Con humor, poesía y momentos de profundo vértigo emocional, la obra propone una
experiencia sensible sobre el paso del tiempo, la soledad y la necesidad de ser mirados. Una pieza íntima y poderosa que combina absurdo, ternura y reflexión, donde esperar juntos se transforma en el acto más humano de todos.
La obra se presentará en 4 únicas funciones los viernes de marzo a las 20 horas en Belisario, Club de Lectura, en Avenida Corrientes 1624. Entradas por Alternativa Teatral.
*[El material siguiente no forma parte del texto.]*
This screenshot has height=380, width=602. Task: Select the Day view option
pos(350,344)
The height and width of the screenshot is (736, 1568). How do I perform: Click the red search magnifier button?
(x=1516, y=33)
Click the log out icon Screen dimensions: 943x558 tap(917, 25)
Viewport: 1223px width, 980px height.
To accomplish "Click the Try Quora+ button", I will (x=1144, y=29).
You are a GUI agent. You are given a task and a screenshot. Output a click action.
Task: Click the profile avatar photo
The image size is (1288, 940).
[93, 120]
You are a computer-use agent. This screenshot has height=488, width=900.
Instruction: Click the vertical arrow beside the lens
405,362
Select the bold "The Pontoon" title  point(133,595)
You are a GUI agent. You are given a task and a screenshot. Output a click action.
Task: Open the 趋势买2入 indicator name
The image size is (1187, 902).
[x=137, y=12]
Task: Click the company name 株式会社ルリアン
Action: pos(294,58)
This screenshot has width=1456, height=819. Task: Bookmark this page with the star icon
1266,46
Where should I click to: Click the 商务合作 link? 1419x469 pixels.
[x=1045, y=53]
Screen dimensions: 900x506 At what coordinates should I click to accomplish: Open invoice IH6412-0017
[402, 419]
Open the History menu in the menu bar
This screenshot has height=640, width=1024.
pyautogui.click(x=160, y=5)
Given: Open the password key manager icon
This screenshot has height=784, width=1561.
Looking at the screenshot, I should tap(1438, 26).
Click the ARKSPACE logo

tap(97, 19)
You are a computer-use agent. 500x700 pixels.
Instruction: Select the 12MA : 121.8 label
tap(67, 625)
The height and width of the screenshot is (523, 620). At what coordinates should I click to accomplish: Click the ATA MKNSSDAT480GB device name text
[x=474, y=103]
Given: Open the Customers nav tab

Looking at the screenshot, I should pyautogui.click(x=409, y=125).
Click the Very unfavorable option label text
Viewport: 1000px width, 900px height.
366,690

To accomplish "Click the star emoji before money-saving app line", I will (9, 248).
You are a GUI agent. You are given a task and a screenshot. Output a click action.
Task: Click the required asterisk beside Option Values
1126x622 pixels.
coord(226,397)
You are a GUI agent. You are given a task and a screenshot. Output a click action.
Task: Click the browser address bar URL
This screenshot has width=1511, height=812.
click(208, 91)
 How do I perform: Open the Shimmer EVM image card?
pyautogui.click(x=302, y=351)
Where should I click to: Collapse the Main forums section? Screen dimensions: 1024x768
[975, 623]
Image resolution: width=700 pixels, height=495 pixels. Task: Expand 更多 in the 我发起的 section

PALABRAS DE CORINA FIORILLO
“En un mundo regido por la urgencia, la productividad y la visibilidad más que cruel , esperar —sin garantías ni testigos— se vuelve casi un acto de resistencia. El proyecto dialoga con la tradición del absurdo, en particular con Samuel Beckett, pero relee la
espera desde una perspectiva actual, atravesada por la pérdida de sentido y la necesidad de seguir estando aun cuando nadie mira. A su vez, se inscribe en el legado de Fernando Arrabal y el Teatro del Pánico, incorporando el juego, la dualidad de dos que somos uno , el exceso, la contradicción y el humor como herramientas políticas”, consigna la directora en el comunicado de prensa de la obra. Y agrega: “La puesta en escena elige la austeridad y el objeto mínimo como núcleo simbólico. ¿Un zapato puede organizar un espacio? puede, creemos nosotros, y también puede organizar el tiempo, no como metáfora cerrada sino como vínculo ético con lo ausente. La búsqueda de sentido
hace que estos dos hombres se re definan uno en el otro. Hace que la espera sea el motivo y la razón de un todo. El cuerpo, el ritmo, el sonido y el silencio construyen la dramaturgia tanto como la palabra. Dos cuerpos sosteniendo el mundo mientras esperan. Dos cuerpos sosteniéndose La obra invita al público a habitar ese tiempo suspendido como una forma de pensamiento colectivo y tal vez de salvación poética”.